Pass Christian Public Schools serves as a shining example of the support educators have offered families during this difficult time period, “Letting parents know that we are in partnership with them and we are going to continue providing a Pirate [the Pass Christian school district mascot] education to our students, we’re just going to do it from home, and this is how.” Dr. Evers’ calm and determined leadership style is an asset to her district. “We were able to use SchoolStatus to touch and communicate with all of our parents. I’m not sure teachers would have been willing to call from their personal cell phones, but this made a way for them.”

Metrics within SchoolStatus allow administrators to see how frequently communication is taking place with parents. “In just one week, we went from less than 100 text messages and communications, because we were piloting, to this week we’ve had 16,000 points of communication with parents. We’ve gone from 0-100 pretty quickly.” Not only can Dr. Evers see how frequently communication is happening, all conversations are recorded for professionalism and compliance. More importantly, there’s no parent app required.

“What would have been a heavy lift for us became so much lighter for our teachers. They were able to reach out to 100% of our parents this week and that was our ultimate goal, letting parents know we are here and we are with you.” “It was a bridge for us from the school to the home that we just wouldn’t have had if we didn’t have SchoolStatus,” says Dr.
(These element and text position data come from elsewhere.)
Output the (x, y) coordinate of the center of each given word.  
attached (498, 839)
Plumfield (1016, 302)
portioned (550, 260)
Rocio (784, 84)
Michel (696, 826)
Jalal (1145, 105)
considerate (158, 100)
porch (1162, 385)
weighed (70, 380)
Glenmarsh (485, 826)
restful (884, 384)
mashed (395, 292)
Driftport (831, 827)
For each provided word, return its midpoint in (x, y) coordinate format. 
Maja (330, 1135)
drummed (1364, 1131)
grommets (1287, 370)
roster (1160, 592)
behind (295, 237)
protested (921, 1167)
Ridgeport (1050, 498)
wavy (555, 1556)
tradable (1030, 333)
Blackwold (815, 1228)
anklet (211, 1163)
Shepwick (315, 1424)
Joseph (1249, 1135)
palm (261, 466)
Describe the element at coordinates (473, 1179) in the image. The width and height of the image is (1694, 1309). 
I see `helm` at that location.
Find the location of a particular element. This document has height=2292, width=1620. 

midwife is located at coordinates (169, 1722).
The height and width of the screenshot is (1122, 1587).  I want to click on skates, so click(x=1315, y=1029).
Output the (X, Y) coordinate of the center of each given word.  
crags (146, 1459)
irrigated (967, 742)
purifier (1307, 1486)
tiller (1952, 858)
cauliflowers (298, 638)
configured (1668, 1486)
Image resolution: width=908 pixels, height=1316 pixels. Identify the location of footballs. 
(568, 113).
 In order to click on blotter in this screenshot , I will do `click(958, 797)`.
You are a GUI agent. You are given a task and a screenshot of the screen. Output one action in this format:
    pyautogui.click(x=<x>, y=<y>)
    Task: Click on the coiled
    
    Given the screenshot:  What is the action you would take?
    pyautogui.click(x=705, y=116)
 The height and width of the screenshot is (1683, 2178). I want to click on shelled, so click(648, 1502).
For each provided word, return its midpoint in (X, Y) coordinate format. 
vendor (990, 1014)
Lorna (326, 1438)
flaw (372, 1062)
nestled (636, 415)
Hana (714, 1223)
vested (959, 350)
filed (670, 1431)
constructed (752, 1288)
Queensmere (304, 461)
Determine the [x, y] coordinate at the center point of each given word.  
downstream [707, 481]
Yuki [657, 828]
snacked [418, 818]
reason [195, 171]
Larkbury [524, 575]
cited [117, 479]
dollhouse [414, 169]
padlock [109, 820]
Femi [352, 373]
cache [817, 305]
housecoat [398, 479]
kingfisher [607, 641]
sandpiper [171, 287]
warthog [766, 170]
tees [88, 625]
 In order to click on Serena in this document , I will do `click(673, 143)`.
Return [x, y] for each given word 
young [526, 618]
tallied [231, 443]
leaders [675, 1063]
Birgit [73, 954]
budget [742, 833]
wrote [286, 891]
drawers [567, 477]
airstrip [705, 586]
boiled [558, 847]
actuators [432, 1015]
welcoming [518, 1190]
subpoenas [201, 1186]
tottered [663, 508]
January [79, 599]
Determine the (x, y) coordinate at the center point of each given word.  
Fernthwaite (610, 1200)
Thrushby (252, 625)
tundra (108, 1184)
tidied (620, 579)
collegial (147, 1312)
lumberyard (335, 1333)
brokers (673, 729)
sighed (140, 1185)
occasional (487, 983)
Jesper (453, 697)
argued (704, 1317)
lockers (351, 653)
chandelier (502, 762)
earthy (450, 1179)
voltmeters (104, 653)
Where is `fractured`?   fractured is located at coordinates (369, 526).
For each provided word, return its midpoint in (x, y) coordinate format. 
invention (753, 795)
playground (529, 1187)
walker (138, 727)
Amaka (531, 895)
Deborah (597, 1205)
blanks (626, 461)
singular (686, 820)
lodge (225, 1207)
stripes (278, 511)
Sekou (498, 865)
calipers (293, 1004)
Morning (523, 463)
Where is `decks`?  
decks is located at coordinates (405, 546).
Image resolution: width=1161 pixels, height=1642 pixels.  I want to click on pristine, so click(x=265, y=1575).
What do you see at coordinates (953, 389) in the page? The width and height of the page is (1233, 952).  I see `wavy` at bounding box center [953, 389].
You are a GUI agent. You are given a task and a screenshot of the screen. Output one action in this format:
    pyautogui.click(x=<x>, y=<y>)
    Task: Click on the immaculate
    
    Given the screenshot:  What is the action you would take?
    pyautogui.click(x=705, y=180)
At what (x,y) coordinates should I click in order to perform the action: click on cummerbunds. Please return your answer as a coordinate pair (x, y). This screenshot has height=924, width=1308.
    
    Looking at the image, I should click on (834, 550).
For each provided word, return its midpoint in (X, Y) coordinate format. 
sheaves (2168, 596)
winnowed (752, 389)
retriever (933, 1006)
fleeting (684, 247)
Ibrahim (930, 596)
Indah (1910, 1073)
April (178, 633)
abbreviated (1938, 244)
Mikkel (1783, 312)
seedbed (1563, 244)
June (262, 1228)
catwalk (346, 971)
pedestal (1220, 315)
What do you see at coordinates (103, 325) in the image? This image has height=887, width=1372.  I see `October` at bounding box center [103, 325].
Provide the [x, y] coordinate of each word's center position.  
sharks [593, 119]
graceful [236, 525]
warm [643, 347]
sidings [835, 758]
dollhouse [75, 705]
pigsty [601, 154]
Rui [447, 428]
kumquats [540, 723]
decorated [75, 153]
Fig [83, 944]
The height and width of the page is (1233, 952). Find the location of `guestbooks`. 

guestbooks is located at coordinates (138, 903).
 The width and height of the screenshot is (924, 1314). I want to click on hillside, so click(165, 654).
Evers. “So, in a time of trouble, it was that bridge over troubled water.”

About Pass Christian School District

Pass Christian Public Schools has a history of leading the way in excellence for the state. The district earned the highest academic performance level rating in the state – “A” District for the 2018-19 school year and has in its history earned the state’s number one spot five consecutive years. Pass Christian Public School District is located in Pass Christian, MS. It has 2,026 students in grades K-12 with a student-teacher ratio of 14 to 1.